Asia e Pacifico

State building e affidabilità delle forze armate: due sfide per l’Afghanistan post-2014

Di Francesca Manenti
25.06.2013

L’avvicinarsi del termine della missione internazionale in Afghanistan e il conseguente ritiro delle truppe statunitensi e di quelle NATO della International Security Assistance Force (ISAF) entro il 2014, porterà l’Afghanistan a dover fronteggiare una grande incertezza sia politica che militare. La stabilità del Paese al termine del processo di transizione – Inteqal in Farsi, annunciato al summit NATO di Lisbona nel novembre 2010 – rappresenta la grande incognita per la comunità internazionale, che guarda con preoccupazione ad un processo di state building di fondamentale importanza per le condizioni di sicurezza nel futuro assetto dello Stato, ma i cui caratteri rimangono tuttora molto incerti.

Un appuntamento fondamentale di questo cammino verso la stabilizzazione sarà rappresentato dalle elezioni presidenziali previste il prossimo 5 aprile, in vista delle quali, tuttavia, non è ancora stata identificata una figura carismatica in grado di prendere le redini del Paese in un anno cruciale come il 2014. L’attuale Presidente, Hamid Karzai, non potrà, infatti, ripresentare la propria candidatura, per sopraggiunto limite costituzionale – due mandati.

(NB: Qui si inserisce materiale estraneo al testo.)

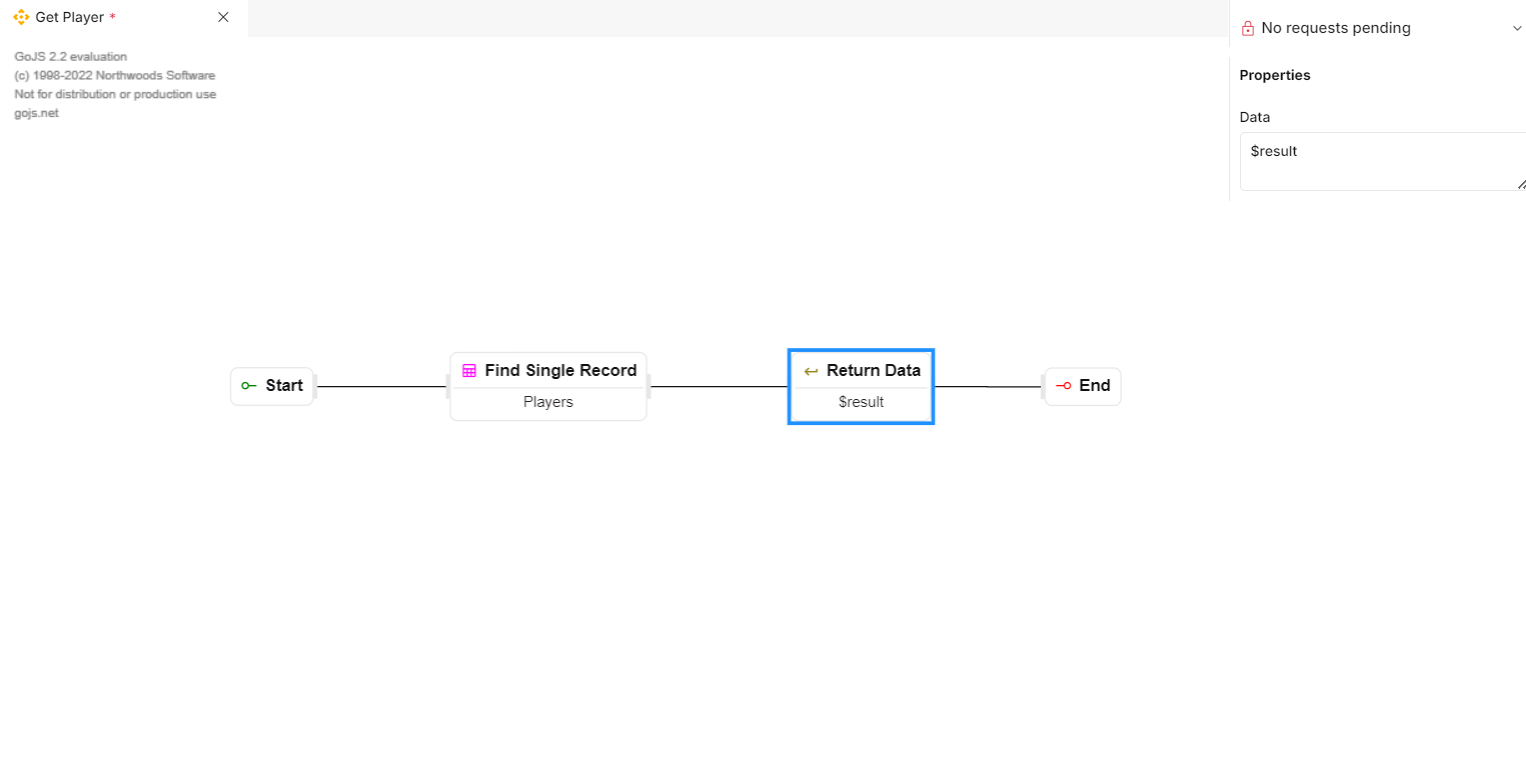This screenshot has width=1526, height=782.
Task: Click the magenta table icon on Find Single Record
Action: coord(469,371)
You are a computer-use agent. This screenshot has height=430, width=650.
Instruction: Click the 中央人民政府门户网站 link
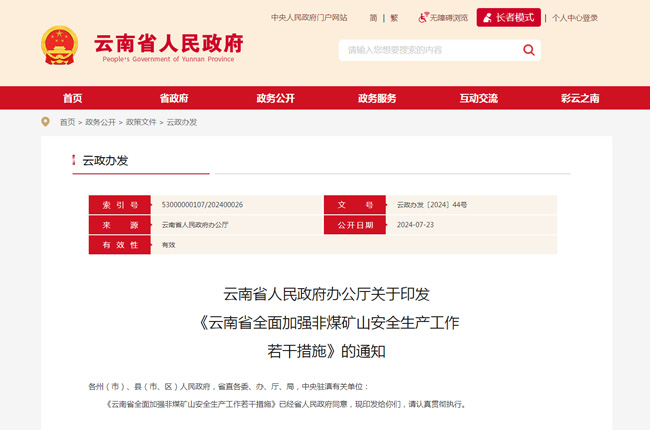tap(309, 18)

Nominato nel 2002 alla guida del Paese dalla Loya Jirga dopo la destituzione dei talebani e successivamente eletto a furor di popolo nel 2004, Karzai è stato confermato alla presidenza dai risultati contestati delle elezioni del 2009, e terminerà, di conseguenza, il suo secondo mandato il prossimo anno. Benché abbia più volte dichiarato l’intenzione di ritirarsi a vita privata, si pensa che in realtà stia cercando un modo per preservare il proprio lascito politico attraverso la candidatura di un uomo di fiducia, che sia in grado di garantire a lui stesso ed ai suoi familiari una discreta influenza anche nell’Afghanistan post-2014. Con il processo di riforma della legge elettorale, tuttora in corso, le forze di opposizione stanno cercando di garantire una maggior trasparenza rispetto al passato e scongiurare così qualsiasi manipolazione dei risultati in favore del Presidente – Karzai ha abolito la Electoral Complaints Commission (ECC), autorità preposta alla supervisione dei risultati e ha modificato la composizione dell’Indipendent Election Commission (IEC), sostituendo il presidente con un proprio alleato e allontanando gli stranieri dal panel.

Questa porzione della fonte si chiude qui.